What is k ? Also, would you like to run that against the numbers in my chart above, to see how the two compare ? StuRat (talk) 23:27, 21 September 2012 (UTC)[reply]

I tried it earlier and they seem to correspond quite well, so assuming Count Iblis' formula is correct, it seems like yours is a pretty good approximation after all. (As far as evaluating the formula is concerned, k is just an internal counter which does not need to be assigned a meaning, but probably you know that and are asking about its meaning in terms of the formula derivation.) 86.160.216.189 (talk) 00:17, 22 September 2012 (UTC)[reply]

Looks ok. There are

365^{n}

possibilities. To get the ones with birthdays on every day, you have to subtract the ones where at least one day has no birthdays. There are

364^{n}

ways to distribute them over 364 days, and 365 ways to choose those 364, so

365^{n}-365*364^{n}

; however, now you removed the ones with two "birthless" days twice. So you add those: there's

{\binom {365}{2}}

ways to choose those days, giving you

365^{n}-365*364^{n}+{\binom {365}{2}}*363^{n}

. Same thing again: some are counted twice, so you must subtract

{\binom {365}{3}}*362^{n}

; repeat the same proces till you arrive at all birthdays on one day, divide by total number of possibilities gives the odds of all days having birthdays, subtract from 1 to get the odds you wanted. Ssscienccce (talk) 01:30, 22 September 2012 (UTC)[reply]
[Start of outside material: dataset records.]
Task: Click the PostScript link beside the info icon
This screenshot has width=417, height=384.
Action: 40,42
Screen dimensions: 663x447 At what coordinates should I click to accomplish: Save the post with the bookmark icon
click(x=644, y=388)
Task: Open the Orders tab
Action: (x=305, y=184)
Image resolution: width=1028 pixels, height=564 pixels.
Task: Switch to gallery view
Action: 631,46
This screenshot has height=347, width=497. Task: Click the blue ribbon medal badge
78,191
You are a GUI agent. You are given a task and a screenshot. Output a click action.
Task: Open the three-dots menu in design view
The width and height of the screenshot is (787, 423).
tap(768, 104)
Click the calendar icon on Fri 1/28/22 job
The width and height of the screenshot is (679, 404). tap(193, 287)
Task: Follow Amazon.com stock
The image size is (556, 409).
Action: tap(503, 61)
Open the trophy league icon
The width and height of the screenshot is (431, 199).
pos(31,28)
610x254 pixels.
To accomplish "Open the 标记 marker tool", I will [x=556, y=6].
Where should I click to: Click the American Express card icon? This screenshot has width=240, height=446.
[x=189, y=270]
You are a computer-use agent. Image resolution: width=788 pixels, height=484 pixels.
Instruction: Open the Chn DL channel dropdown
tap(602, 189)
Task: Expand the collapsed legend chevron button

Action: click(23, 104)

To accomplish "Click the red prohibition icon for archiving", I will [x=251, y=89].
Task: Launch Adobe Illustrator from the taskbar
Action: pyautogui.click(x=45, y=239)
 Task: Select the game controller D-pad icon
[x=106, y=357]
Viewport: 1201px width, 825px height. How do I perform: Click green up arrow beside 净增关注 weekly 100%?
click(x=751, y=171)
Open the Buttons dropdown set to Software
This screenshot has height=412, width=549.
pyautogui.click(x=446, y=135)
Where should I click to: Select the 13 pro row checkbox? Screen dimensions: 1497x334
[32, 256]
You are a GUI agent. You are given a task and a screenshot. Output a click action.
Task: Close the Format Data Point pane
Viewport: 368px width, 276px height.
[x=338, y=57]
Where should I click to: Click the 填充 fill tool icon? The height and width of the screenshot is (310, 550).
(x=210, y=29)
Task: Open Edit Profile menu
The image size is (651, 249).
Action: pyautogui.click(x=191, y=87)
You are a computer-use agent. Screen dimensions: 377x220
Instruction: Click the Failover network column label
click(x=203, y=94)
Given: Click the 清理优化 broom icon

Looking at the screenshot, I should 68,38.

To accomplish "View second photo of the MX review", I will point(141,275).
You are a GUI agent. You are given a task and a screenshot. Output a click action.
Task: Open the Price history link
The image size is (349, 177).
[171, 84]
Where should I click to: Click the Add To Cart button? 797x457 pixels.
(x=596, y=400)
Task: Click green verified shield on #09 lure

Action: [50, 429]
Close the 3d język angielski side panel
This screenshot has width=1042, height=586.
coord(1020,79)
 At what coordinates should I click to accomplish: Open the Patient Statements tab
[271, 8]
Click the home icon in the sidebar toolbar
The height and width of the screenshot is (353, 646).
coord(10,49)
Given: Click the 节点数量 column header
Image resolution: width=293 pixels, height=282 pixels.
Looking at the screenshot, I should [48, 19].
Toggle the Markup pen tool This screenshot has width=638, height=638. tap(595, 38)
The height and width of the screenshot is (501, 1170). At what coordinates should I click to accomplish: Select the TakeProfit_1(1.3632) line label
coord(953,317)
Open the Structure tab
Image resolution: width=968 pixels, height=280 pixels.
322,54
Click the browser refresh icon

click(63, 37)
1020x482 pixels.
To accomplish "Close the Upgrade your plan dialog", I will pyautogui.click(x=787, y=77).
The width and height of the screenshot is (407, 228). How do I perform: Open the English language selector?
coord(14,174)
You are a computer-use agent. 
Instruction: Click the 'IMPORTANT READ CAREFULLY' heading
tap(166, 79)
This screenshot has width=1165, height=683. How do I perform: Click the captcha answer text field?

About the derivation, you can use inclusion/exclusion as Ssscienccce explained above. Another way is to directly evaluate evaluate the number of ways you can have one or more birthday on each date by summing over each distribution of the birth dates over the year. So, if there are $k_{j}$ birthdays on the jth date, then the total number of ways to have such a distribution is:

{\frac {n!}{\prod _{j=1}^{r}k_{j}!}}

If we sum this over all possible values of $k_{j}$ we should find $r^{n}$ . In the summation, you have to impose the constraint $\sum _{j=1}^{r}k_{j}=n$ . You can do this using generating functions. You compute the function:

f(x)=\sum _{k_{1}=0}^{\infty }\sum _{k_{2}=0}^{\infty }\cdots \sum _{k_{r}=0}^{\infty }{\frac {n!}{\prod _{j=1}^{r}k_{j}!}}x^{\sum _{j=1}^{r}k_{j}}

The coefficent of x^n is then the desired answer. Taking out the factor n!, the summation factors into identical summations, and each summation is the series expansion of exp(x), so f(x) = n! exp(rx), the coefficient of x^n is thus r^n. If we now consider only cases where you have one or more birthdays on each date, then each of the summation starts at 1 instead of zero, so, you get f(x) = n! [exp(x) - 1]^r. The coefficient of x^n can be obtained by first expanding [exp(x) - 1]^r and then extracting the coefficient of x^n from each term, you then get the above formula.

You can also use the generating function directly to find approximations for large n, you can write the coefficient of x^n as the contour integral of f(z)/z^(n+1) around the origin and then using the saddle point method obtain approximations to that integral. Count Iblis (talk) 02:00, 22 September 2012 (UTC)[reply]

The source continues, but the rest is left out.